Judélio Carmo - inigualável e saudoso semeador de utopias

 



Este livro escrito sobre Judélio Carmo é um registro histórico e uma merecida homenagem para o homem que inaugurou a modernidade em Alagoinhas, ele catalisou as forças progressistas de sua época, colocou estas mentes para pensar a cidade, enquanto ele mesmo era uma usina de produzir inovações jamais imaginadas, por isto foi bem achado o título: "O semeador de utopias". "Se o poeta é que sonha o que vai ser real, bom sonhar coisas boas que o homem faz e esperar pelos frutos no quintal", diz a música cantada por Milton Nascimento. Mas Judélio não era de esperar, corria atrás, era um visionário obstinado. 


Com esta obra,  a cidade ganha duplamente, estabelece um marco temporal, um retrato de época importante e recebe referenciais significantes e uma noção de processo, de que nada surge do nada.
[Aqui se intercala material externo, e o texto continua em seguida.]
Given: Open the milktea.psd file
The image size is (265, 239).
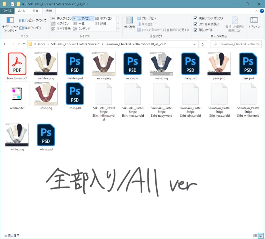Looking at the screenshot, I should pyautogui.click(x=75, y=64).
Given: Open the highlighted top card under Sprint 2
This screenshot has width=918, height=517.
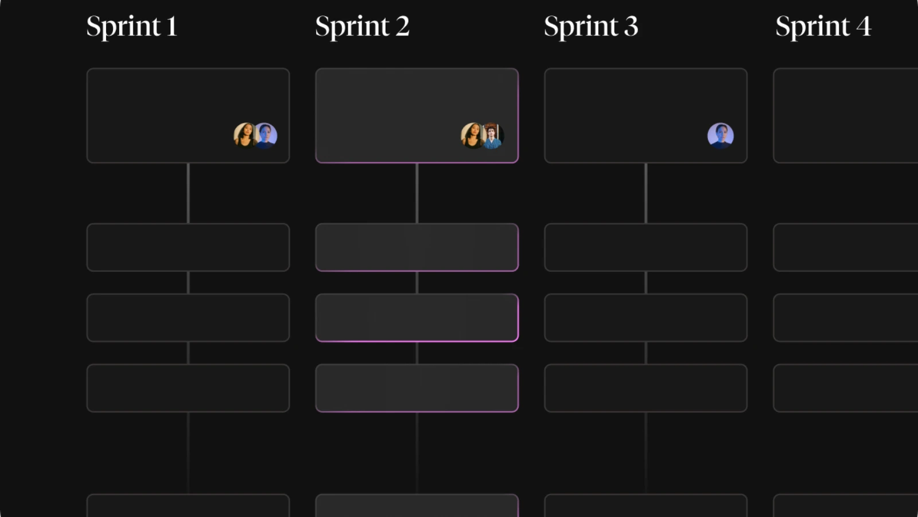Looking at the screenshot, I should point(417,115).
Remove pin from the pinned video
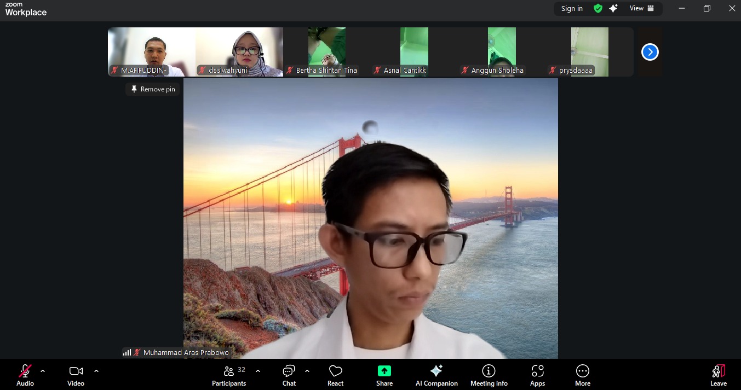The height and width of the screenshot is (390, 741). pos(153,89)
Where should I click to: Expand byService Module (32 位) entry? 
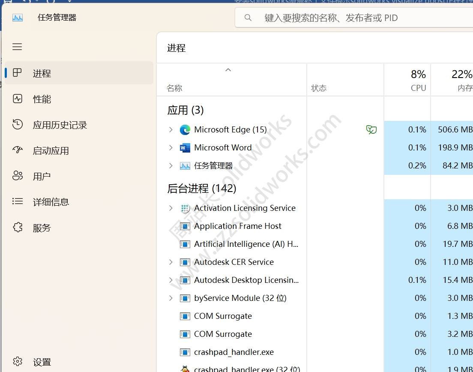click(x=171, y=298)
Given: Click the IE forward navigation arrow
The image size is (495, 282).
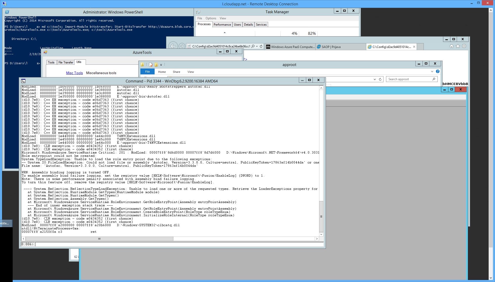Looking at the screenshot, I should click(182, 46).
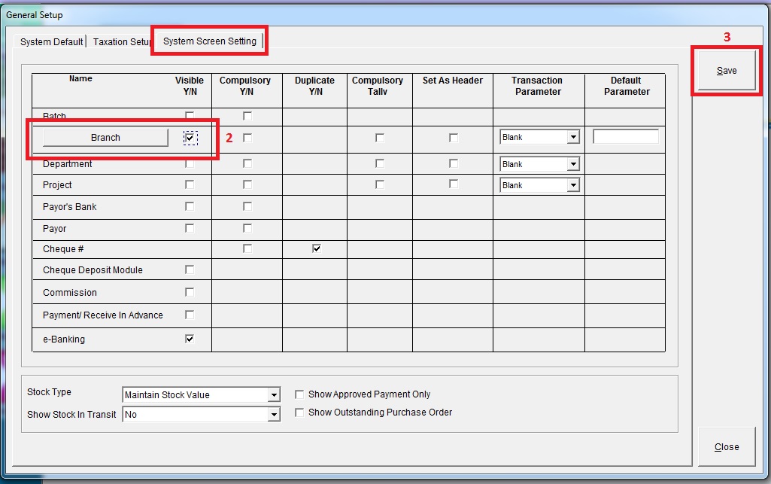The height and width of the screenshot is (484, 771).
Task: Uncheck the Branch Visible checkbox
Action: (x=190, y=138)
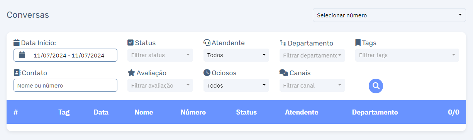
Task: Click the calendar icon beside date range
Action: (22, 55)
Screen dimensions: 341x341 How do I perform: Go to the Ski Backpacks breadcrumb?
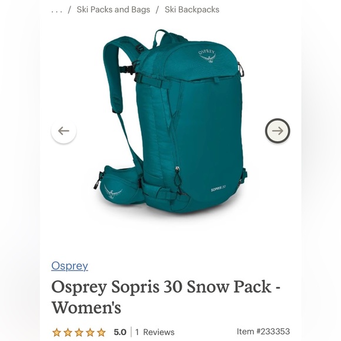192,9
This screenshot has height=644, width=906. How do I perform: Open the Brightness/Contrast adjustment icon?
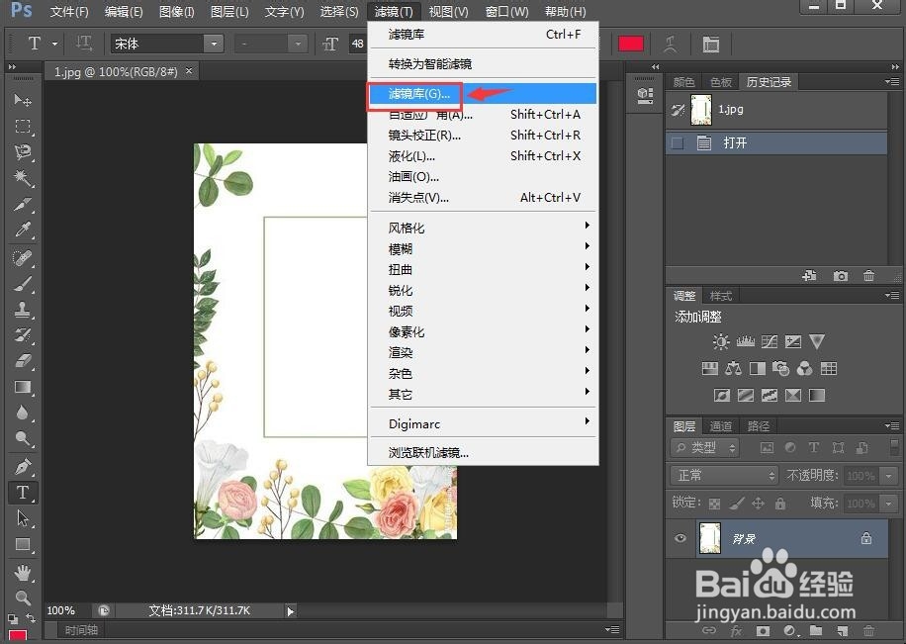pyautogui.click(x=720, y=341)
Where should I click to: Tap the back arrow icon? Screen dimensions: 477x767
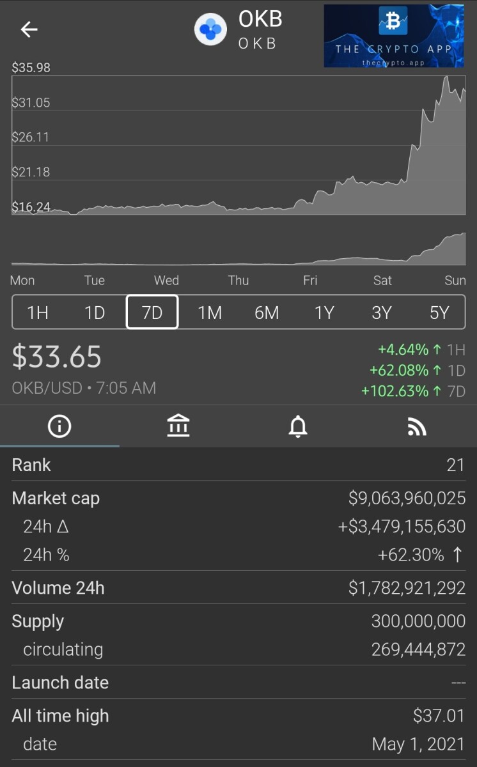[29, 29]
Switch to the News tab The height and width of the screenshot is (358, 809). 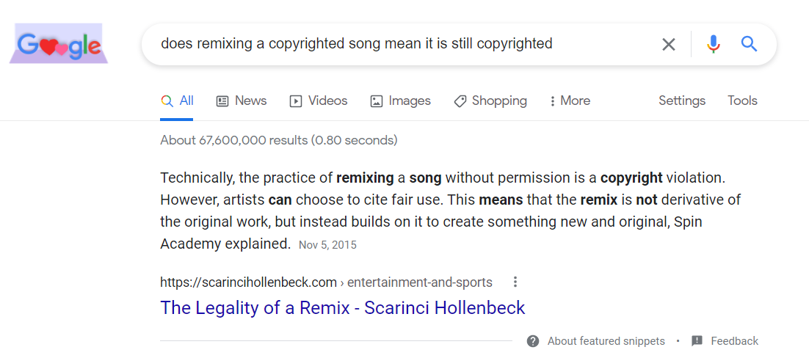[x=242, y=101]
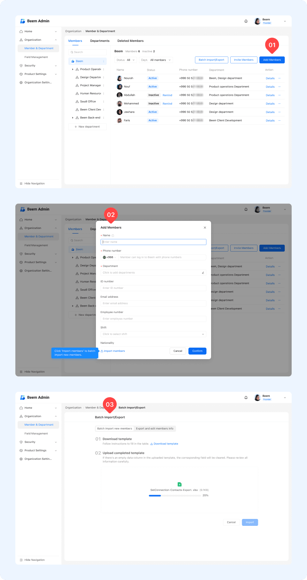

Só a memória histórica faz de um aglomerado humano, um povo. Vamos muito agradecer este presente dos seus autores Luiz Eudes e Tom Torres. Estamos falando de um personagem ímpar, que foi vereador aos 21 anos(1966), duas vezes prefeito(1972/1982), assessor do secretário de Governo Murilo Leite (1990) e vice-prefeito (1996).


Assim ele descobriu que Alagoinhas está sobre um imenso rio de água com qualidade semelhante à mineral e que é uma das melhores do mundo. Pensou um polo cervejeitro 30 anos antes deste se consolidar. Falou em industrialização quando só existiam roças e comércio e cada um olhava para o seu umbigo, criou um distrito industrial, trouxe uma fábrica de beneficiamento de couro, com exportações para vários países e atraiu para o município o Projeto Cura, que deu início a remodelagem do centro urbano, inaugurando a macro drenagem, criando novas vias e novos espaços. Queria seguir, mas a oposição impediu que a revolução acontecesse. O CURA precisava continuar, serem tomadas outras parcelas de crédito para a realização de novos projetos.


Um livro muito bem escrito por Tom Torres e Luiz Eudes - eles dão um banho de boa narrativa, eles pintam Judélio Carmo com maestria, que mesmo para quem não o conheceu, sentirá sua presença magnética, graças a sensibilidade presente neste fazer textual. A produção também é uma curadoria pois traz textos do jornalista Belmiro Deusdete, Marco Antunes, Gustavo Carmo e depoimentos vários.


A morte de Celso Dantas - o nosso Celso Daniel - é emblemática da transformação popular que vivia a cidade, encantada por uma campanha em 1972, em que a zebra da lotérica virou simbolo, que  tornou prefeito um jovem com apenas 26 anos. Celso Dantas foi o vereador mais bem votado, foi maquiavelicamente assassinado, mas a trama envolvia também eliminar Judélio Carmo. Ao que parece aquilo tudo foi  muito para o cacique de plantão, que morreu sem perdoar Alagoinhas.E a cidade foi esquecida desde então. O ódio das elites foi tão grande, que, já que não o mataram, resolveram impeachá-lo, só que a justiça reverteu a sentença do legislativo.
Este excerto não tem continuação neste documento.